=== DATA EXCERPTS ===
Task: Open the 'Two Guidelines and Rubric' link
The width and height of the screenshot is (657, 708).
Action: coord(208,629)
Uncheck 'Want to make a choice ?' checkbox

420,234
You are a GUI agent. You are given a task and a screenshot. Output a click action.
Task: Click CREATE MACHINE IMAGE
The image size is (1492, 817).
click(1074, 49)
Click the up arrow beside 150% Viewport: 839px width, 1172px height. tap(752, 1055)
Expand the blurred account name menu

...

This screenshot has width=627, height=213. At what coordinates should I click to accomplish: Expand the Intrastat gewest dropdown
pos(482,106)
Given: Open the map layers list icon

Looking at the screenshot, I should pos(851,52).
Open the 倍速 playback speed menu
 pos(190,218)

=== TASK DESCRIPTION ===
Gather every line above that contains the string "width", treating uppercase and lowercase as different, and copy each of those lines in full.

=== THE ANSWER ===
The width and height of the screenshot is (657, 708).
Click the up arrow beside 150% Viewport: 839px width, 1172px height. tap(752, 1055)
This screenshot has width=627, height=213. At what coordinates should I click to accomplish: Expand the Intrastat gewest dropdown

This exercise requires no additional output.